# Work instruction:
Give back exactly the lines of the material below, starting with the line with "Toggle sorting on" and going on through the line with "Task: Open TripAdvisor from the favorites bar".

# Supplied material:
━━━

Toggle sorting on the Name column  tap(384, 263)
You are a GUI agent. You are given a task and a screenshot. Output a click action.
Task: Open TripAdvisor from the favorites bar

━━━

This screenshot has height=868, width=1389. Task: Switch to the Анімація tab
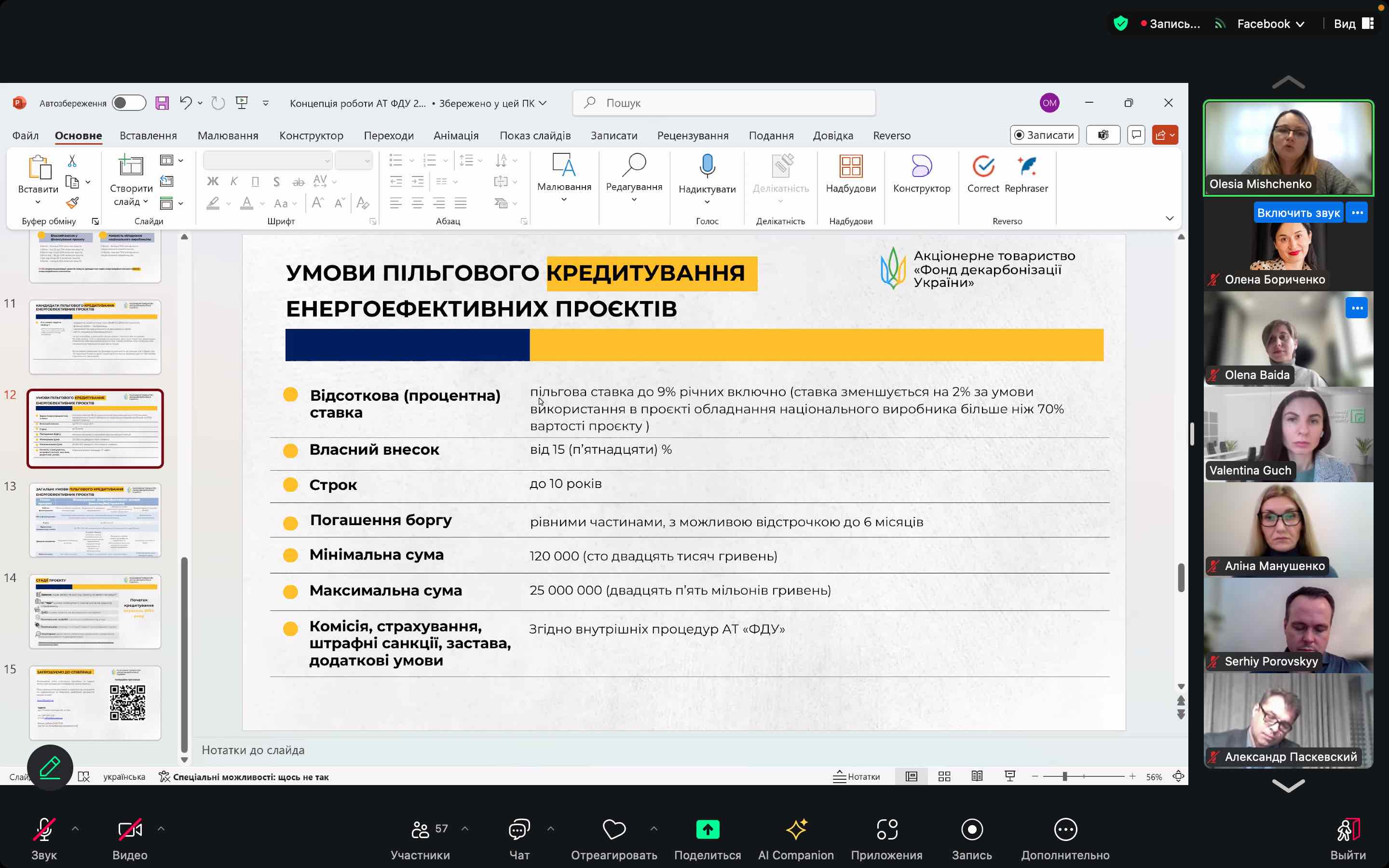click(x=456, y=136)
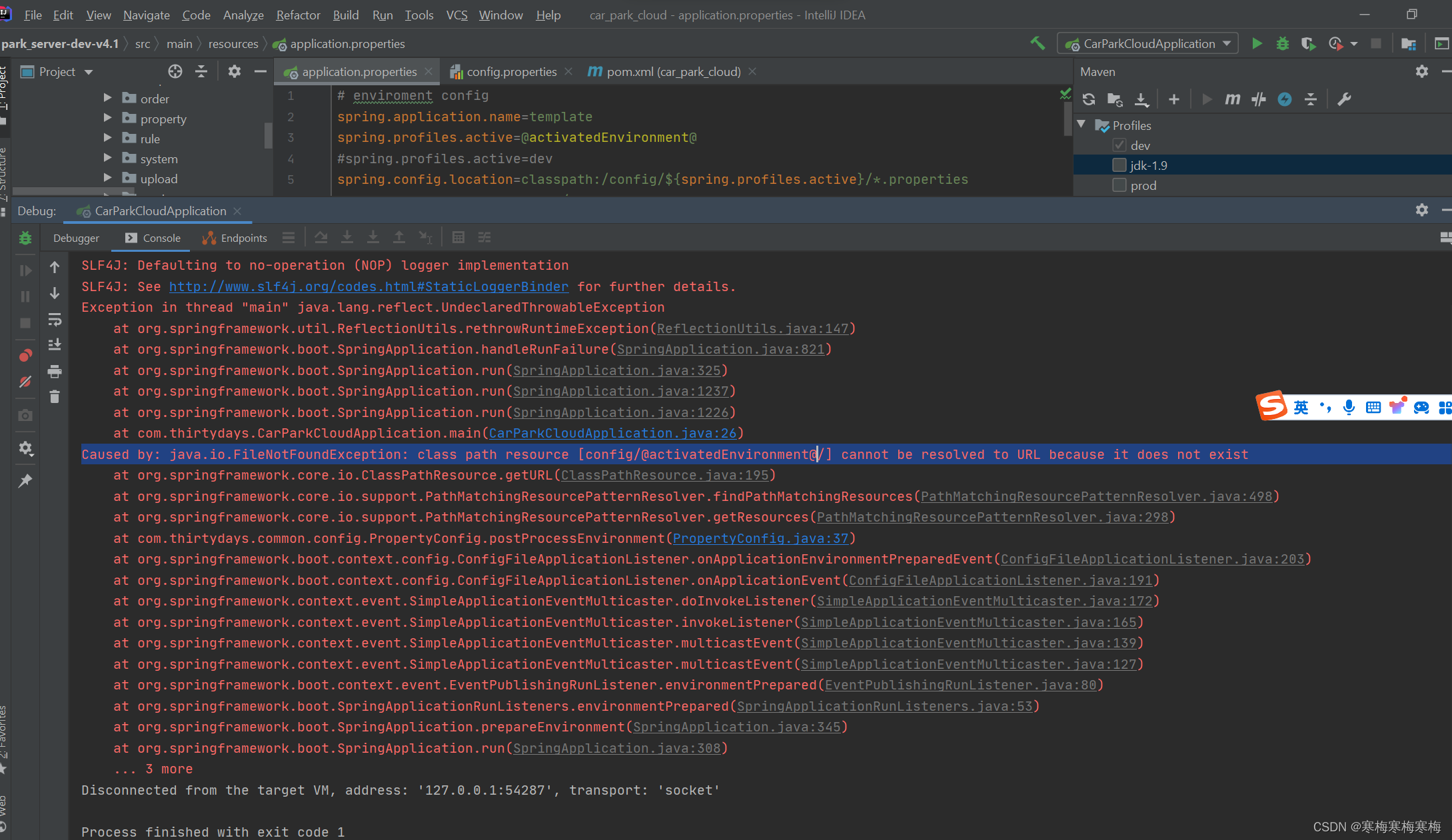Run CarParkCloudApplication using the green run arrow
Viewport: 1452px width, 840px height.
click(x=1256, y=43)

━━━

# Your solution:
Toggle sorting on the Name column  tap(384, 263)
You are a GUI agent. You are given a task and a screenshot. Output a click action.
Task: Open TripAdvisor from the favorites bar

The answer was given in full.